読売新聞2面「顔」欄に「『命のビザ』で救われ金融先物の父に レオ・マラメドさん(85)」の見出し記事がある。全文紹介したい。

 第2次世界大戦中、リトアニア領事代理の杉原千畝氏が発給した「命のビザ」でナチス・ドイツの迫害を逃れ、戦後、米国で金融先物取引の普及に尽力した。日本市場の発展にも尽くしたほか、杉原氏の功績を世界に広めて対日理解を深めるのに貢献したとして、今秋の旭日重光章を受章した。

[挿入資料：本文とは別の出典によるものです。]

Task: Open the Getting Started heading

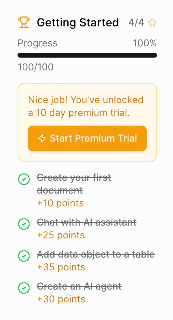Action: pyautogui.click(x=78, y=22)
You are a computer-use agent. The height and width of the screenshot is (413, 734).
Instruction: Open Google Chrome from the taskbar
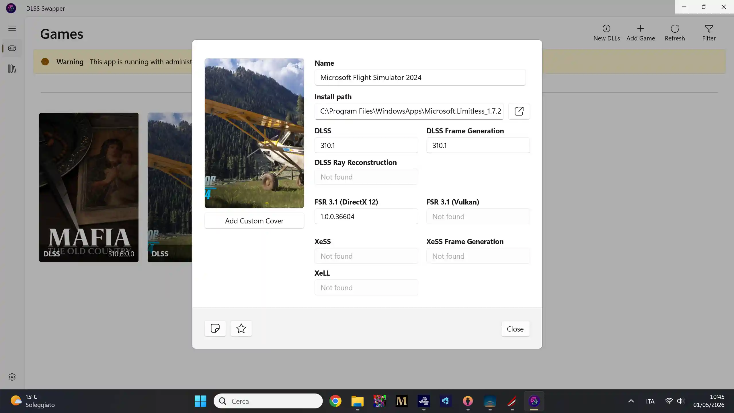point(335,401)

 リトアニアから家族とともにシベリア鉄道を経由し、福井県の敦賀にたどり着いたのは8歳の頃。花や果物で歓迎され、「天国のようだ」と感じたことを80年近くたった今も鮮明に覚えている。
 杉原氏の姿勢から学んだのは「誰でも世界を変えられる」ということだ。米国に渡ると金融先物市場を切り開き、世界最大級のシカゴ・マーカンタイル取引所(CME)で会長を務めた。金融先物は企業が為替や金利を巡る将来のリスクを回避するために、日常的に活用される金融取引だ。その「父」として知られる。

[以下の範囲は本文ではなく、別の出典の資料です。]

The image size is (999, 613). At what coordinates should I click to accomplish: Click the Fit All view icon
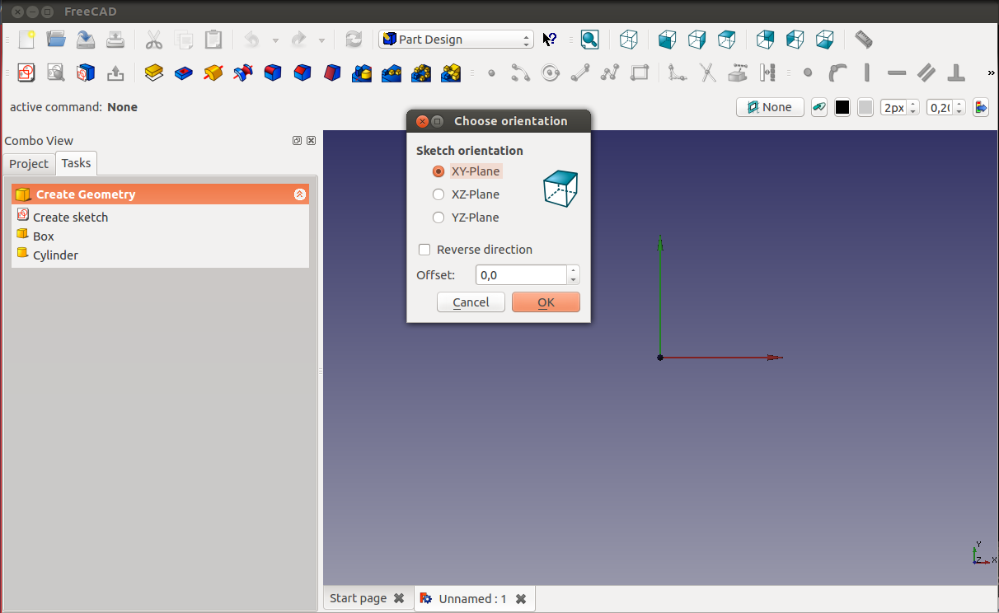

 2011年には大阪証券取引所(当時)と業務提携を結ぶなど、仕事でも日本と深くかかわってきた。「彼のおかげで生きる運命に転がった。言葉では称賛を尽くせない行為だ」。今も金融市場の前線で活躍する傍ら、行く先々で杉原氏の勇気ある行動を語り続けている。

 私は平成11年4月、小渕総理の訪米に官房副長官として同行した際、シカゴでメラメドさんにお会いした。メラメドさんは私の案内をしてくれた。小渕総理のアテンドをする方なのになぜ私にと不思議に思っていたらなんと杉原千畝と署名されたビザを見せてくれた。
 「鈴木さん、私はこの人のお陰で今日(こんにち)あります。この杉原さんの名誉回復をなされたあなたは杉原さん同様、私の恩人です」と言ってくれた。
 19年前のことだが、今も鮮明に想い出す光景である。秋の叙勲で旭日重光章を受章されたが、私も嬉しく思った次第である。
 メラメドさんから送られた「エスケープ・トウ・ザ・フューチャーズ」この本の中に私に対し「ご多幸をお祈り申し上げます」と直筆のメッセージが寄せられた。
 政治家鈴木宗男として今までに何をしたかと問われれば、平成3年10月、リトアニアとの外交関係樹立のため政府代表としてバルト3国に行く前に外務省の反対を押し切って杉原千畝さんの名誉回復をしたことを上げたい。
 次に平成10年12月、学童疎開船対馬丸を発見したことである。
 遺族の皆さんが大臣になったばかりの私の処に来て「どこに沈んでいるか探してほしい。今までずっと歴代大臣に頼んできたが、誰もやってくれなかった。鈴木大臣ならば」と、涙ながらの話に私が答えたのである。
 時間が経っていくと忘れされがちになるが、私の胸にいつまでも燦然(さんぜん)と残る鈴木宗男の仕事であったことを誇りに思っている。